The system protection feature provides node-level traffic protection capabilities to handle various unexpected situations in different scenarios. For example, an interface is not configured with traffic protection rules. If traffic on the interface surges, the system protection feature can provide basic traffic protection capabilities to ensure the stability of applications. Microservices Governance provides a wide range of protection capabilities for traffic on servers and clients. The capabilities include adaptive overload protection, throttling based on the total queries per second (QPS), throttling based on the total concurrency, circuit breaking for abnormal calls, and circuit breaking for slow calls.

Note

For more information about the relationship between system protection and traffic protection, see What is the relationship between system protection and traffic protection? in this topic.

Prerequisites

Procedure

  1. Log on to the MSE console, and select a region in the top navigation bar.

  2. In the left-side navigation pane, choose Microservices Governance > Application Governance.

  3. On the Application list page, click the resource card of the destination application. In the left-side navigation pane, click Traffic management.

  4. Click the System Protection tab and configure the relevant feature.

Adaptive overload protection

Note

To use adaptive overload protection, you must make sure that the version of the agent is V3.1.4 or later.

Description

The adaptive overload protection capability uses the CPU utilization as the basis for measuring the system load and adaptively adjusts the throttling percentage of server traffic. The adaptive overload protection capability can also keep the CPU utilization fluctuating within a small range around the configured threshold in unexpected traffic surge scenarios.

Effective scope

Adaptive overload protection takes effect on all server interfaces and has a lower priority than traffic protection rules.

Scenarios

Adaptive overload protection provides CPU-based basic protection for server interfaces and is suitable for CPU-sensitive applications.
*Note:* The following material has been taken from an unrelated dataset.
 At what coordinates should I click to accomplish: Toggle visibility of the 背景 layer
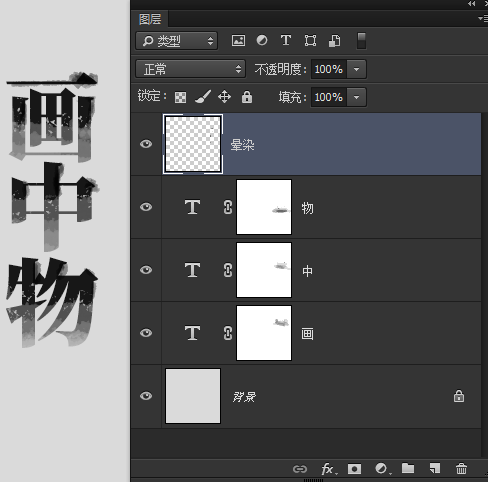[x=146, y=396]
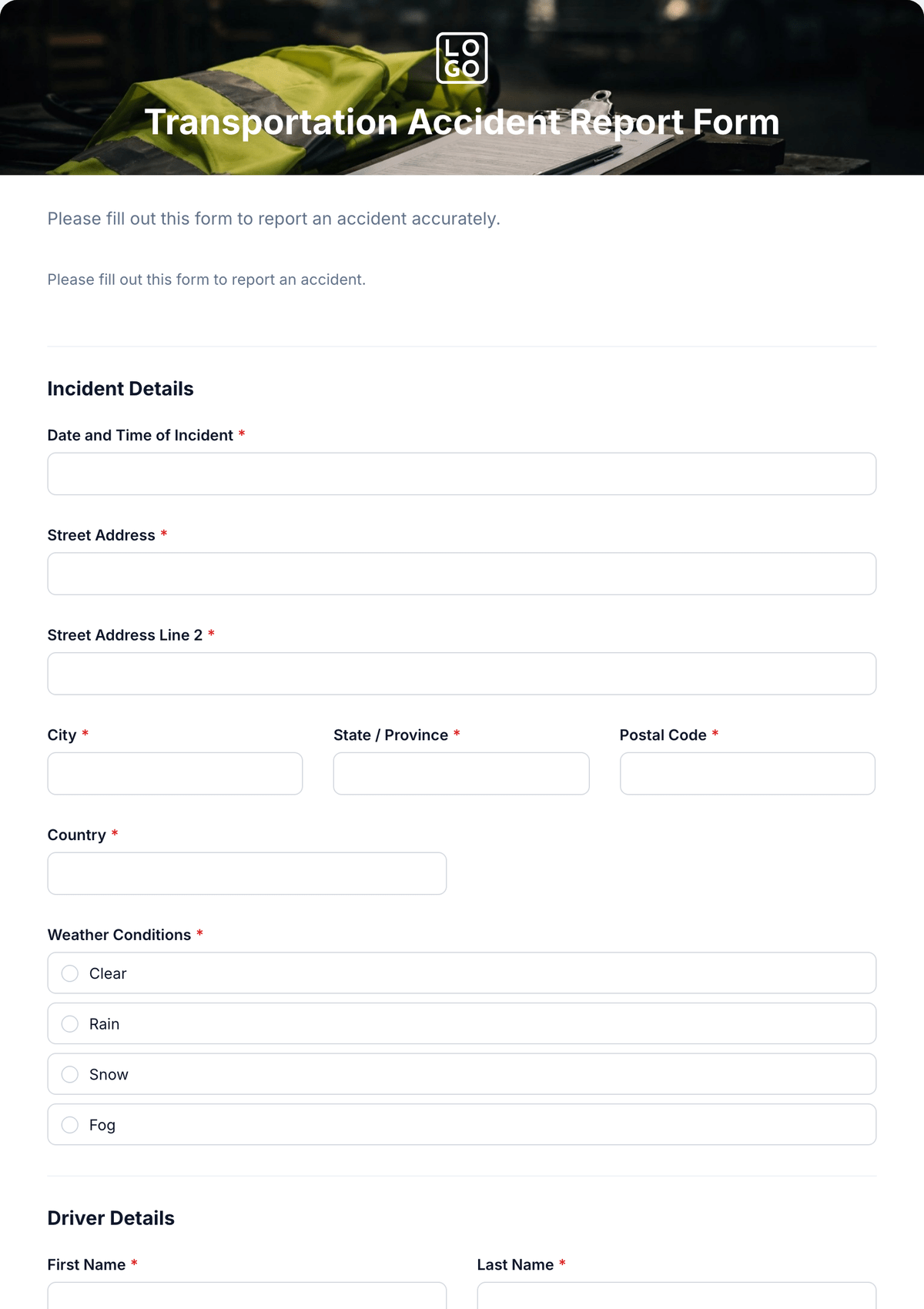Select the Clear weather radio button
The image size is (924, 1309).
pyautogui.click(x=462, y=973)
If unexpected traffic surges occur on an interface, the system CPU load increases. As a result, the response time (RT) of the core interface is increased.

The steady-state CPU utilization varies based on the business of different applications. You can use stress testing or historical data to determine the maximum CPU utilization in the steady state and configure a larger value as the threshold.

GUI description

On the left side of the Adaptive Overload Protection section, you can view the adaptive overload protection events. On the right side of the section, you can view the trend of the average CPU utilization of each application node in the previous 5 minutes.
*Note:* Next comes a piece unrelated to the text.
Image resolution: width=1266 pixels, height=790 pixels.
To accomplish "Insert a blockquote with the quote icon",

Events are reported for nodes to indicate the throttling status changes based on algorithms. The system generates events when throttling starts, works, and ends.

You can click View in the Actions column of an event to query the CPU utilization that corresponds to a specific node IP address and play back the data during the interval in which the event was reported. This allows you to observe the node information, such as the CPU utilization and throttling probability, when the event was reported.

Parameter

Description

ON

  • Close: Adaptive overload protection is disabled.
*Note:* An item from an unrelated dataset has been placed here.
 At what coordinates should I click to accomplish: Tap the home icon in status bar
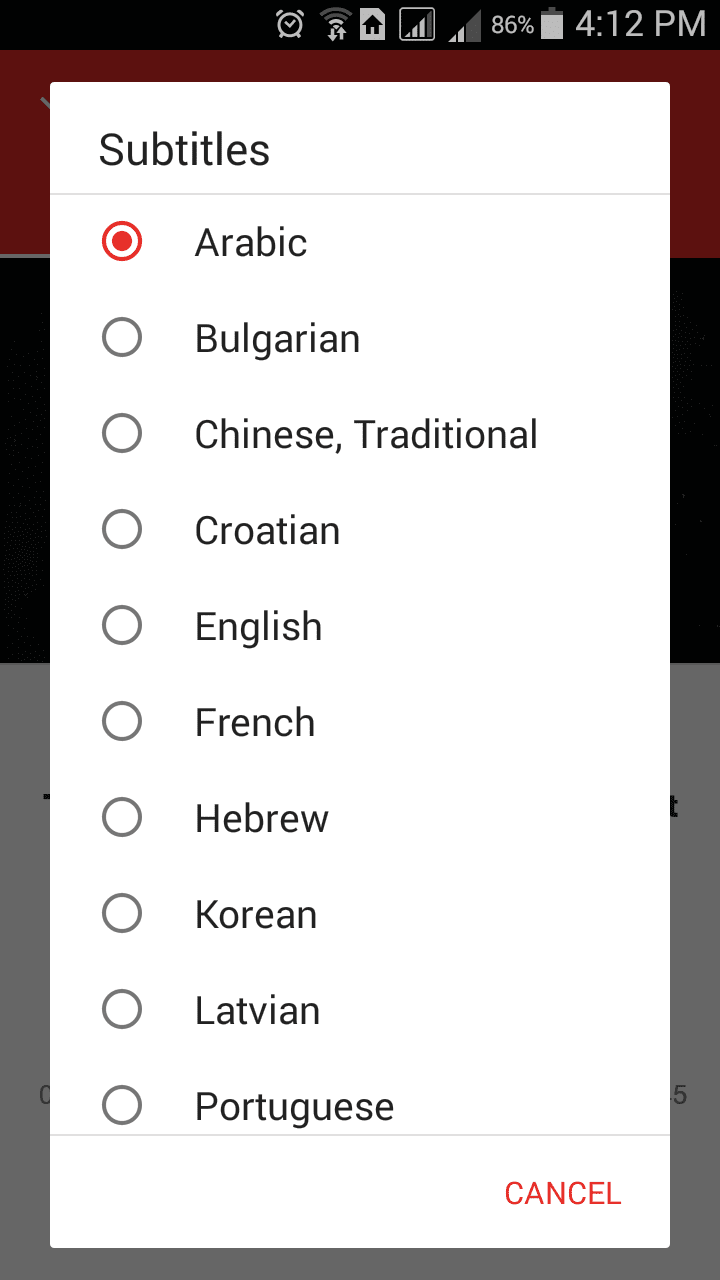374,24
  • Simulated Execution: In this state, if adaptive overload protection is triggered, only the relevant events are generated, and the traffic protection policies are not adjusted.

  • Open: In this state, if adaptive overload protection is triggered, the traffic protection policies are adjusted to throttle a specific percentage of ingress traffic.

vCPU Utilization

The expected CPU utilization threshold. If adaptive overload protection is enabled, the system uses algorithms to adaptively adjust the probability of triggering interface throttling based on the actual CPU utilization and the configured CPU utilization threshold. This allows the system to reject specific requests in high load scenarios and keeps the CPU utilization fluctuating within a small range around the configured threshold.

Exception Settings

For more information, see Exception settings.

Throttling based on the total QPS

Description

Throttling based on the total QPS allows the system to measure the total QPS of a node. The total QPS is the sum of the QPS of all server interfaces on a single node. If the total QPS exceeds the configured threshold, the system performs throttling on the requests.

Note

To implement throttling based on the total QPS, you must make sure that the agent version is 4.2.0 or later.

Effective scope

Throttling based on the total QPS takes effect on all server interfaces and has a lower priority than traffic protection rules.

Scenarios

The performance of some system behaviors may not be related to the CPU utilization. In low CPU utilization scenarios, specific applications may encounter performance deterioration due to issues related to the memory, network, or other objects. If you enable throttling based on the total QPS, the system throttles requests based on the total QPS of a node and provides traffic-based protection methods.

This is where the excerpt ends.